What Are the Main Types of Investments?
The types of investments differ depending on expected return, risk, liquidity, and minimum capital required to invest in an asset. Investment overall is divided into the following asset classes: equities (stocks), fixed income (bonds), cash and cash equivalents, and alternative investments. The investment type depends on the factors above and the way the investor provides capital for the investment besides those.
Traditional investment sub-types include subclasses of equities, bonds as fixed-income investments, and cash and cash equivalents. These types are widely available on the stock market, in a bank, or at any traditional financial institution.
Alternative investments, on the other hand, are real estate objects, rare commodities like paintings, wine bottles, jewellery, private debt, P2P lending, REITs, and hedge funds from qualified investors. This subtype is characterized by specific demand, specialized markets where the investor may purchase a rare commodity or a property, and the logic of price formation.
What Is the Difference Between Traditional and Alternative Investments?
As mentioned earlier, traditional assets include stocks, government or municipal bonds, cash in the form of fiat currencies or any other form, and cash equivalents. These assets are traded publicly and are widely available in the traditional financial institutions like stock exchanges or banks. Many of these assets have medium or high liquidity due to their official status that boosts the reputational stability and the traded volume.
Alternative investments include property, commodities, private debt, REITs, P2P investment, and hedge funds.

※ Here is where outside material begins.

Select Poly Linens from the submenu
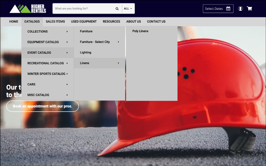Viewport: 266px width, 166px height. (x=140, y=31)
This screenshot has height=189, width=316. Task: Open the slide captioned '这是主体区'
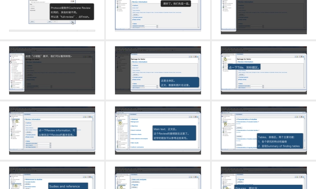click(158, 70)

They are characterized by non-conventional trading places, including specialized platforms for P2P investment, real estate markets, online forums for the collectibles, etc. Alternative investments often have volatility and more flexible pricing while giving more yield and higher interest in many cases.
Alternative investments, contrary to the traditional assets, usually have lower liquidity and different methods of the asset’s valuation that may also increase price volatility and price-related risks. However, they also provide different drivers of growth, often capitalizing on capital appreciation and incremental growth. Alternative investments may serve as a source of portfolio diversification. Traditional investment often offers a more stable interest in exchange for capital retention instead of focusing on growth.
Traditional Asset Classes: Equities, Fixed Income and Cash
Equities, or stocks, are the assets that give investors ownership of a part of a company that has been listed publicly. Investors can earn money through dividends, the growth of the company, and following capital appreciation, or both simultaneously. Equities are tied to the performance of a company and its commercial success, as well as current market conditions; therefore, they are often exposed to short-term volatility and income-driven investment strategies.
Fixed income includes bonds; among those are assets like government bonds, corporate bonds, and municipal bonds. The main idea of a fixed income asset is that the investor can get the money through fixed interest payments within the given timeframe. Fixed-income assets tend to demonstrate lower volatility than equities; however, the risks related to borrower default, credit risk, inflation, and illiquidity risk remain.
Money-market funds, bank deposits, and short-term government securities are all examples of cash and cash equivalents as traditional assets. All of these assets maintain high liquidity, which is a trade-off for lower return on investment. If the investor is looking to preserve their current capital, cash and cash equivalents may be one of the best options. Yet, these assets remain prone to inflation risk since the value of the assets tends to diminish in case there is higher inflation and generally diminishes over time due to the increase in prices.
Alternative Investments: Beyond Traditional Markets
Alternative investments overall are the assets that fall within a different category in terms of risk, liquidity, volume, price, and interest rather than stocks or bonds. Investors may try to pursue different categories of risks and liquidity depending on the type of alternative assets, be it low- to medium-liquidity real estate objects, low-liquidity but high-appreciation commodities, or P2P investments.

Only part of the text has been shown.